Merge branch 'main' of https://github.com/pandas-dev/pandas into str_xfail_pytable_misc

rhshadrach · rhshadrach · commit 55ea98ba35b2 · 2025-01-30T16:22:15.000-05:00
diff --git a/doc/source/whatsnew/v2.3.0.rst b/doc/source/whatsnew/v2.3.0.rst
@@ -35,6 +35,7 @@ Other enhancements
 - The semantics for the ``copy`` keyword in ``__array__`` methods (i.e. called
   when using ``np.array()`` or ``np.asarray()`` on pandas objects) has been
   updated to work correctly with NumPy >= 2 (:issue:`57739`)
+- :meth:`Series.str.decode` result now has ``StringDtype`` when ``future.infer_string`` is True (:issue:`60709`)
 - :meth:`~Series.to_hdf` and :meth:`~DataFrame.to_hdf` now round-trip with ``StringDtype``  (:issue:`60663`)
 - The :meth:`~Series.cumsum`, :meth:`~Series.cummin`, and :meth:`~Series.cummax` reductions are now implemented for ``StringDtype`` columns when backed by PyArrow (:issue:`60633`)

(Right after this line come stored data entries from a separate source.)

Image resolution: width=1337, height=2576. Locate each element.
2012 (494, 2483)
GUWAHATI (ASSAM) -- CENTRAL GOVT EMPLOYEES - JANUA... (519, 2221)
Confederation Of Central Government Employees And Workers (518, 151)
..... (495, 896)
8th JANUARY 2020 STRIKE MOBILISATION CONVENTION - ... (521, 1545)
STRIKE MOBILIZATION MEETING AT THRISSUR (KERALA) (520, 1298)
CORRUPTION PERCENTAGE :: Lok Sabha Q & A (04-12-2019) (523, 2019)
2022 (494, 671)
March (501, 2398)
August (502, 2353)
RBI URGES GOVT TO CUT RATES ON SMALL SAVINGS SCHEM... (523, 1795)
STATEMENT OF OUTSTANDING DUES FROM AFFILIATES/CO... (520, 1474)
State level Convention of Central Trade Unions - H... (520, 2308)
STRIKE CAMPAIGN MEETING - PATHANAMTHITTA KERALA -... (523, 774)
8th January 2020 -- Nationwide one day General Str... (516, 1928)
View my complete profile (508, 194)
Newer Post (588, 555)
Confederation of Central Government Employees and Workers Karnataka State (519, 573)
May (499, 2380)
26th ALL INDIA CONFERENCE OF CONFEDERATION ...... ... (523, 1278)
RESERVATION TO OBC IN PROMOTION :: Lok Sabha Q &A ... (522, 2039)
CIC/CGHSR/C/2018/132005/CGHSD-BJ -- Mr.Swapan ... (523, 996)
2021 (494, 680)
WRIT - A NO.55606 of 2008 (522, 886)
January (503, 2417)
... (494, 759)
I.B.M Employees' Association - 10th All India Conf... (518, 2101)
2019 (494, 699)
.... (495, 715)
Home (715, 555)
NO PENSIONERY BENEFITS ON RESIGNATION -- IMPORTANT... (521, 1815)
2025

 - The :meth:`~Series.sum` reduction is now implemented for ``StringDtype`` columns (:issue:`59853`)
diff --git a/pandas/core/strings/accessor.py b/pandas/core/strings/accessor.py
@@ -12,6 +12,8 @@
 
 import numpy as np
 
+from pandas._config import get_option
+
 from pandas._libs import lib
 from pandas._typing import (
     AlignJoin,
@@ -400,7 +402,9 @@ def cons_row(x):
             # This is a mess.
             _dtype: DtypeObj | str | None = dtype
             vdtype = getattr(result, "dtype", None)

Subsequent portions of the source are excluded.